— Text shown —
┄┄┄┄┄┄┄┄┄┄

You are viewing a plain text version of this content. The canonical link for it is here.
Posted to commits@cassandra.apache.org by "Brandon Williams (Jira)" <ji...@apache.org> on 2021/09/09 11:40:00 UTC

[jira] [Updated] (CASSANDRA-16937) cassandra local_quorum query is inconsistent

     [ https://issues.apache.org/jira/browse/CASSANDRA-16937?page=com.atlassian.jira.plugin.system.issuetabpanels:all-tabpanel ]

Brandon Williams updated CASSANDRA-16937:
-----------------------------------------
    Resolution: Duplicate
        Status: Resolved  (was: Triage Needed)

>  cassandra local_quorum query is inconsistent
> ---------------------------------------------
>
>                 Key: CASSANDRA-16937
>                 URL: https://issues.apache.org/jira/browse/CASSANDRA-16937
>             Project: Cassandra
>          Issue Type: Bug
>            Reporter: HUANG DUICAN
>            Priority: Normal
>
> The version number of this issue is wrong:https://issues.apache.org/jira/browse/CASSANDRA-16919
> update the version: cassandra version: 2.1.15
> Number of nodes: dc1: 80, dc2: 80
> problem:
> Our copy strategy is as follows:
> WITH REPLICATION = \{'class':'NetworkTopologyStrategy','dc1': 3,'dc2': 3};
> We encountered a problem with cassandra, and it was inconsistent when querying with local_quorum. We will only read and write in dc1.

┄┄┄┄┄┄┄┄┄┄

— Exercise objective —
Write the next few lines of the Cassandra local_quorum issue report above, picking up right after its last sentence.

┄┄┄┄┄┄┄┄┄┄

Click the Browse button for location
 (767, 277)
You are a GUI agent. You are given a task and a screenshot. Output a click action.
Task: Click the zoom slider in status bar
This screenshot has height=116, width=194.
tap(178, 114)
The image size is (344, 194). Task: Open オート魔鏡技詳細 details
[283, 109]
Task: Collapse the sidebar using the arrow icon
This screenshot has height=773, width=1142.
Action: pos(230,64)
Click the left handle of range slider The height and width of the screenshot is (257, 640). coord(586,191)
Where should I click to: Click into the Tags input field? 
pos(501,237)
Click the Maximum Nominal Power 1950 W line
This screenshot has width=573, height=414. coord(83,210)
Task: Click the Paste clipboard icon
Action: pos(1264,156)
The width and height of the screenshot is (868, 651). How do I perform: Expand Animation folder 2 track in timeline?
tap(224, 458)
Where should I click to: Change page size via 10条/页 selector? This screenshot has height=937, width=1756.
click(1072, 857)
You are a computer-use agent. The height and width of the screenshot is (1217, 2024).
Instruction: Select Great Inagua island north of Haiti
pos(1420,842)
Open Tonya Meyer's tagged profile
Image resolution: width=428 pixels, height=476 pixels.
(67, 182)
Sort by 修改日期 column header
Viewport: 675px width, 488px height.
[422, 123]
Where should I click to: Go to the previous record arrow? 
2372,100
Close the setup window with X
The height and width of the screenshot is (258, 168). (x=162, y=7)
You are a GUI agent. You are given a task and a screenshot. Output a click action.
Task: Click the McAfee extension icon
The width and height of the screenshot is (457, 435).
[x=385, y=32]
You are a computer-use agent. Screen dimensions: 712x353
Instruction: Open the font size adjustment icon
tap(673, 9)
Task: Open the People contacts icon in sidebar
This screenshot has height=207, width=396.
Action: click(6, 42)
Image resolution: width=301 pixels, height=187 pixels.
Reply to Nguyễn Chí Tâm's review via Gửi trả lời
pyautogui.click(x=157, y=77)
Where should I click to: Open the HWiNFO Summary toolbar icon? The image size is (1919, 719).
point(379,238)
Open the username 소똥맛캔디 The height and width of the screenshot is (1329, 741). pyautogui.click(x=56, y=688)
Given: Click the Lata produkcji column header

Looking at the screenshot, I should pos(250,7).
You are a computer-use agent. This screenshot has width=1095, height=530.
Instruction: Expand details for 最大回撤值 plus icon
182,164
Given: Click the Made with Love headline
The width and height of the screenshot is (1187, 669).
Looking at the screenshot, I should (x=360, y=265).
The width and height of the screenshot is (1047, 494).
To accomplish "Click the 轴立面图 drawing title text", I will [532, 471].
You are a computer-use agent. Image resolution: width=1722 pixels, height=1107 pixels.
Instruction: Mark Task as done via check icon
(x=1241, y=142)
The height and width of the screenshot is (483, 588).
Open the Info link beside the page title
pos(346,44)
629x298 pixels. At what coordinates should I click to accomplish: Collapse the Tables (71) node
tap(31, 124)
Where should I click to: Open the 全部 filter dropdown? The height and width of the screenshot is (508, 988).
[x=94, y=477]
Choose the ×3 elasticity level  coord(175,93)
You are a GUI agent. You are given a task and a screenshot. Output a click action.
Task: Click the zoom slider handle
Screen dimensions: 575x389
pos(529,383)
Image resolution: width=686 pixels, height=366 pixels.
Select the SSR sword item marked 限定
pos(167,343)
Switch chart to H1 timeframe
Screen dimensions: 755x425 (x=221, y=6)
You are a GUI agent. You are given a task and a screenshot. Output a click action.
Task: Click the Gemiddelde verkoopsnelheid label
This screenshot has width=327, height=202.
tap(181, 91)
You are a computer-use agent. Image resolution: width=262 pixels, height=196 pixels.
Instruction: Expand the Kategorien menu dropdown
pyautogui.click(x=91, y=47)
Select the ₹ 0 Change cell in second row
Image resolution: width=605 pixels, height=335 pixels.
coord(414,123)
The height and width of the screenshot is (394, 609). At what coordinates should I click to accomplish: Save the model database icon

┄┄┄┄┄┄┄┄┄┄

— Result —
> We also use local_quorum for writing, and then use local_quorum for queries.
> But there is a phenomenon, use the following statement:
> select count(*) from table where partitionKey=?
> The results of the query were initially inconsistent and eventually consistent.
> Assuming that the first is 10000, the second is 9998, and the third is 9997, it may remain at 10001 in the end(Maybe it was triggered to read repair, which led to the final stabilization) .
> During this period, we have done a large-scale expansion. And make sure that every machine is cleaned up. And we also found that the results of using getEndpoint <keyspace> <table> <key> on different machines are inconsistent. In the end, we found that the result of getEndpoint has 4 machines in dc1.
> Then we executed getSstable on the corresponding 4 machines, only 3 machines showed the results, and the other machine did not show the results. At the same time, we encountered a similar problem with another partitionKey, but this partitionKey was only queried once, because we recorded the total number of partitionKey in another place, and we can confirm that the total number of partitionKey is incorrect.
> After we restarted each machine of dc1 one by one, this problem was solved.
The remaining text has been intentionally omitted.